Re: Bantoid conlang - phonology
From: | Herman Miller <hmiller@...> |
Date: | Tuesday, February 24, 2004, 1:55 |
Adam Walker wrote:
> Sf is a sound which occurs in Shona. It is a sort of
> simutaneous articulation of /f/ and a post-alveolar
> sibilant articulated about halfway between my /s/ and
> my /S/.
>
> |tf| is a sort of affricate with the stop portion
> being a lamino-labial stop and the fricative protion
> being /T/.
>
> The other two are the voiced counterparts of said.
>
> Ideas on how to represent these sounds in IPA and
> X-Sampa or whatever we're using now?
The "lamino-labial" stop might be what's called "linguolabial". The mark
for this is [_N] in X-SAMPA, and a character called "subscript seagull"

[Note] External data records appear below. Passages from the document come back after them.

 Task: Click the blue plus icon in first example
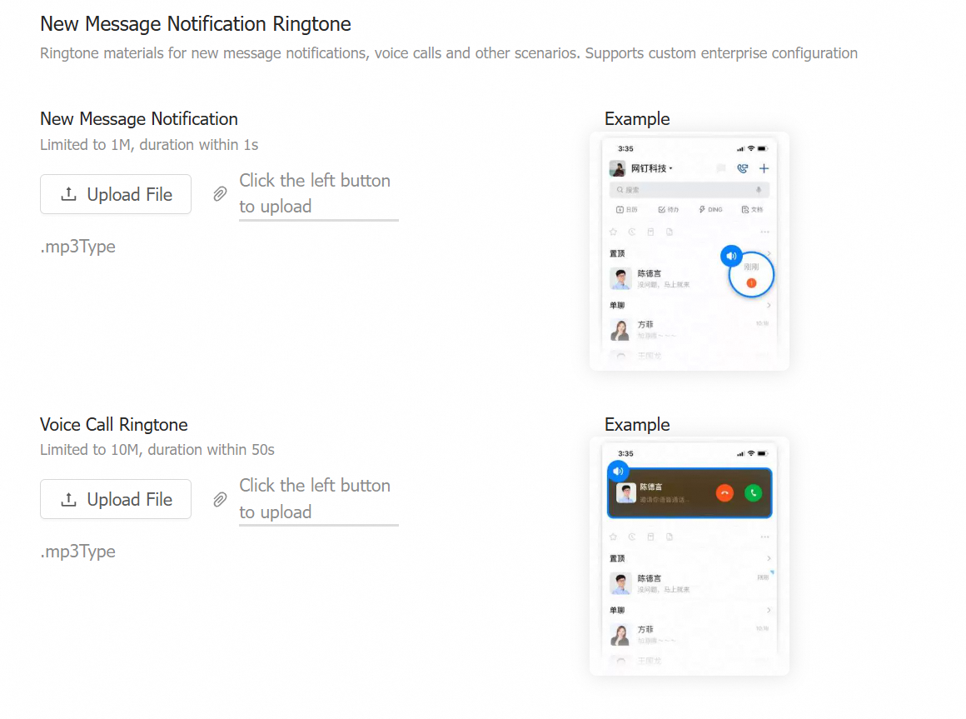pyautogui.click(x=764, y=168)
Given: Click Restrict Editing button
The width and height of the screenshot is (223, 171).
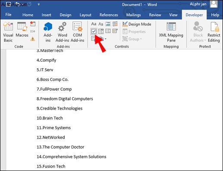Looking at the screenshot, I should (x=214, y=32).
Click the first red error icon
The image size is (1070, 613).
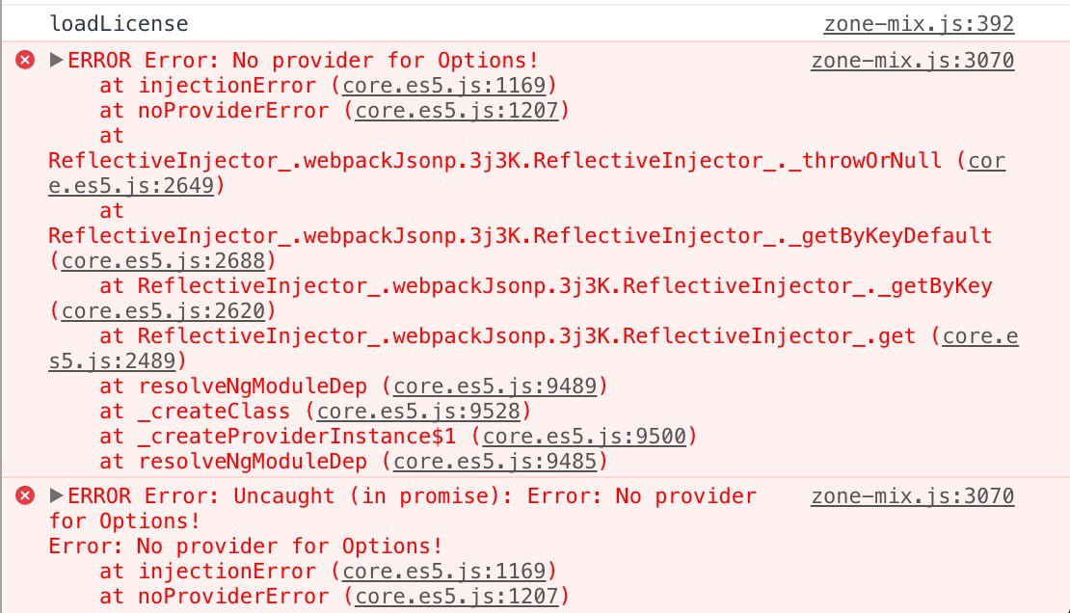(x=25, y=60)
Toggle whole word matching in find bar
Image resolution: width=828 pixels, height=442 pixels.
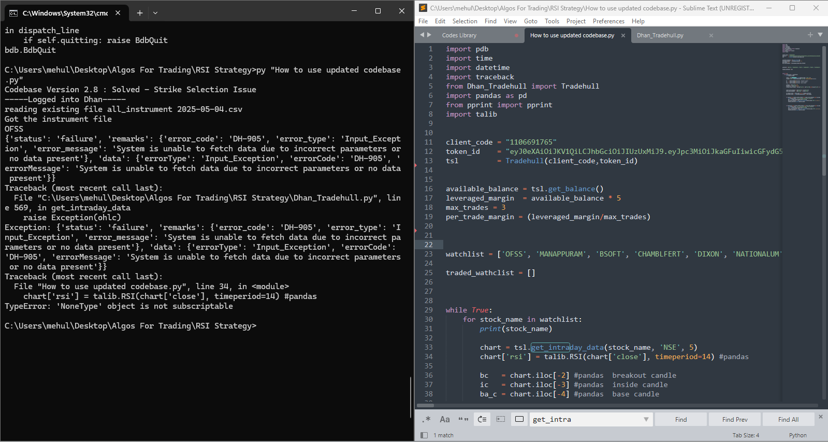tap(463, 419)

in IPA (because it must have reminded whoever gave it that name of a
stylized drawing of seagull wings). Strangely, "subscript seagull" is
used with the letters for _alveolar_ sounds (not bilabial as you might
expect). The example word in the IPA handbook is Tangoa [t_Net_Ne]
"butterfly". I've never heard any recordings of Tangoa, so I don't know
exactly what that sounds like.
So then your "tf" would be written /t_NT/ in X-SAMPA. If your email
software can handle Unicode, the IPA version is /t̼θ/, which looks much
nicer. But since not everyone has Unicode-friendly email software yet,
we're stuck with the ugly X-SAMPA or non-standard alternatives. In APA
(http://www.io.com/~hmiller/lang/APA.html), which is what I use to type
IPA symbols on the keyboard, it would be /t_mT/. At least the /_m/ looks
more like the IPA symbol. In the Kolagian Phonetic Alphabet, or KPA
(http://www.io.com/~hmiller/lang/kpa.html), it's also represented as /t_mT/.
As far as "sf", there isn't a symbol for something between /s/ and /S/;
you'll either have to pick one or the other, or use the "advanced" or
"retracted" diacritics. Since /s/ with the "retracted" diacritic usually
just means "alveolar /s/", using /S/ with the "advanced" diacritic (a
small plus sign under the letter) would be better. But because the /S/
goes below the line, the descender runs into the plus sign. The X-SAMPA
for the "advanced" diacritic is /_+/, which is unexpectedly logical.
This is also the symbol I use in APA and KPA. Then you'd use the tie bar
/_/ to join the /f/ and the /S_+/ to end up with something like /f_S_+/
or /S_+_f/. I use /^^/ for the tie bar in APA, and KPA uses the curly
braces { } around the two letters that are joined.